World leaders are "very concerned," she said, with key areas of international cooperation such as trade agreements, the future of NATO and climate change now up in the air.

"The president has the unenviable task of telling his counterparts and explaining what Europeans are now calling the Trump effect, and they are very worried," Conley said, noting that Europe is similarly wrangling with populist sentiment, as was the case with the U.K.'s Brexit vote.

While Obama's public message will likely resemble his gracious Rose Garden remarks on Wednesday calling for unity, she said whatever private reassurance the president can offer world leaders will likely be on the strength of U.S. institutions.

The "sobering tone" that Conley predicts for the trip will likely be on display during the first stop, in Athens, symbolic as the birthplace of democracy.

"Part of the decision to visit Athens was to deliver a major speech on the state of liberal democracies," she said. "But I think this places the speech and the context in a more sobering note."

The White House has said that Obama's speech was not edited as a result of Trump's win — having not been drafted before last Tuesday — but Rhodes hinted that the president will address the election in the context of a broader reflection on the forces, both positive and challenged, brought about by globalization.

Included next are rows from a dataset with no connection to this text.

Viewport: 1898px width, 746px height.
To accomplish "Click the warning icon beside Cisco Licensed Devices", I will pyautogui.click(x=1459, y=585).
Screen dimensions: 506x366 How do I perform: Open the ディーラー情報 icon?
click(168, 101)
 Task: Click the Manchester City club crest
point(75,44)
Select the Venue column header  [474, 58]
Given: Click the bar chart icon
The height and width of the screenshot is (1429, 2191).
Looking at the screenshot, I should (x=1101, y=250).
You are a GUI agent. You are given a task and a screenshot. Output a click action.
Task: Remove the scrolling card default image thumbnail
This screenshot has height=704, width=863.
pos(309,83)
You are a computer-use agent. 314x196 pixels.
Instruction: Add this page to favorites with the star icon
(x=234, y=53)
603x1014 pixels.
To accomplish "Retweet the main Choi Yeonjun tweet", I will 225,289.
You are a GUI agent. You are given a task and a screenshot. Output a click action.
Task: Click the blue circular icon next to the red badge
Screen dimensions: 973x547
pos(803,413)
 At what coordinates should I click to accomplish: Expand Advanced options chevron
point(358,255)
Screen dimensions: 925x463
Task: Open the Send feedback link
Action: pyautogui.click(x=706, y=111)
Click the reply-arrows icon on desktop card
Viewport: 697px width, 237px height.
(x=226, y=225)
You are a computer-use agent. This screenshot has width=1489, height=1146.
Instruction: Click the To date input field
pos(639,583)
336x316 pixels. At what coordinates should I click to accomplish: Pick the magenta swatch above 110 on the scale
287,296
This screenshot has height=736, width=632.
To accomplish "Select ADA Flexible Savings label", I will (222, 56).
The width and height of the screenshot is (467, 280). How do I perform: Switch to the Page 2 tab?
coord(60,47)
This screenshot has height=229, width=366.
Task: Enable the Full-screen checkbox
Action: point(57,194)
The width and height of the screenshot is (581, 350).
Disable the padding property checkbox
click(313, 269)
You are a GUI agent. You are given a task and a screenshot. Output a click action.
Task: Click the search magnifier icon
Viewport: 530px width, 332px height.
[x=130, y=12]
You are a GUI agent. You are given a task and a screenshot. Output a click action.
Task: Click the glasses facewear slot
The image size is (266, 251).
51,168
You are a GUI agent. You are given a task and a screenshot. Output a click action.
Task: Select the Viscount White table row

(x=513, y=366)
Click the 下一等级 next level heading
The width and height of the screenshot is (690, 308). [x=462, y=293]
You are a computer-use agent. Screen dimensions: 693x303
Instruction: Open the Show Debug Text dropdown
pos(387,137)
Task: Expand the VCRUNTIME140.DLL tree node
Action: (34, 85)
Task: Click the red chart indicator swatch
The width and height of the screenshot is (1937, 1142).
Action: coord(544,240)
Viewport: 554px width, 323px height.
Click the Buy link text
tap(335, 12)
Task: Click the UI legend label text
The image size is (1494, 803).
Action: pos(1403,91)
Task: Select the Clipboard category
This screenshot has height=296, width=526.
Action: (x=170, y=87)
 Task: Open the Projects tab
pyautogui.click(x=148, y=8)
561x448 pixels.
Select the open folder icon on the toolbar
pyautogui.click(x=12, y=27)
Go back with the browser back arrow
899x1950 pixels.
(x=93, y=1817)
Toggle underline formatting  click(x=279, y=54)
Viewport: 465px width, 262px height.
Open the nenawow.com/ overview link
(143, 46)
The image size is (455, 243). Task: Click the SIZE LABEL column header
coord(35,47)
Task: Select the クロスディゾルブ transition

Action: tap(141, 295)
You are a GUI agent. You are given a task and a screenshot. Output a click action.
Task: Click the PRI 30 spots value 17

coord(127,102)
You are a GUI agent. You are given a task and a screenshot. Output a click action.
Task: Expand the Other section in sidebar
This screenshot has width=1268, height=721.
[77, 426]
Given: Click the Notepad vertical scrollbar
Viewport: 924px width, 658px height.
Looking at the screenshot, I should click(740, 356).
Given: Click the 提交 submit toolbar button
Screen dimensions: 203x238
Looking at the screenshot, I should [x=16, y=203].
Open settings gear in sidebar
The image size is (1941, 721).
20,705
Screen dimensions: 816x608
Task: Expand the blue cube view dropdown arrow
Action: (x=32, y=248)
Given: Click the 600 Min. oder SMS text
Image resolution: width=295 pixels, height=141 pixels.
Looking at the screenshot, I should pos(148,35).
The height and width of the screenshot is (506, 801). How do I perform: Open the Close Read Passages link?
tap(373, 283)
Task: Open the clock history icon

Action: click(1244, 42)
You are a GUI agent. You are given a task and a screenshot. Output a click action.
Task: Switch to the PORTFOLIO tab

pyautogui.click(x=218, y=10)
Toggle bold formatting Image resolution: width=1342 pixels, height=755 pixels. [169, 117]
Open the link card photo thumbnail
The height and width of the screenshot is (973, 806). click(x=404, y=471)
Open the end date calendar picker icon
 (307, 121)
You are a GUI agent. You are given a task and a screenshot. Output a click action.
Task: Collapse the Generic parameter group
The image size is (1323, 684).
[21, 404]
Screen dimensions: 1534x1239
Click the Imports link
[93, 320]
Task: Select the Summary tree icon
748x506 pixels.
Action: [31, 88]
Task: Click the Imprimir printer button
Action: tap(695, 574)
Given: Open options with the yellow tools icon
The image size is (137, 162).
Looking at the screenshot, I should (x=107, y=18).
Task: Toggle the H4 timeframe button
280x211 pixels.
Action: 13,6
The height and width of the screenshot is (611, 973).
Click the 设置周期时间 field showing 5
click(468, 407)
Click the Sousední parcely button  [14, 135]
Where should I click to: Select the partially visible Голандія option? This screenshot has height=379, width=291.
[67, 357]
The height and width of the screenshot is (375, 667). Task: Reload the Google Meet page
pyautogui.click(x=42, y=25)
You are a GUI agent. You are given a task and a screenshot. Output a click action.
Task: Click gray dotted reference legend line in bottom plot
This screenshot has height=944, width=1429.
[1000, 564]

That message will continue, she said, when Obama moves on to Berlin, in what will be his sixth trip to Germany as president.

"The design of trip was supposed to give reassurance that we made it through this campaign and we're going to come out all right. We just have a different scenario now," Conley said.

The White House singled out German Chancellor Angela Merkel as the president's closest foreign partner, having worked with Merkel on virtually every foreign issue over his eight years in the White House.

The warm relations now enjoyed between the U.S. and German leaders is set to take a very different tone, after Trump accused Merkel during the campaign of "ruining Germany" — a criticism he later tempered when he called her a great international leader, apart from "the whole immigration thing."

After his stop in Germany, Obama will make his way to Lima, Peru, for the final leg of his trip and his final APEC Leaders' Summit, where the focus will be on trans-Pacific trade.

Even though the Trans-Pacific Partnership, or TPP, which he backed, is sure to see the chopping block under the Trump administration, the White House plans to continue making its case for the benefits of the deal, with a warning that the opportunity to lead in the Asian trading region may now fall to China.

"We continue to think that these types of deals make sense, simply because countries like China are not going to stop working on regional agreements," Rhodes said. "They're continuing to work on RCEP and on signing trade agreements that would lower the standards in the Asia-Pacific that would make it harder for our firms and our workers to compete on a level playing field, which we think is ultimately important to growing our economy."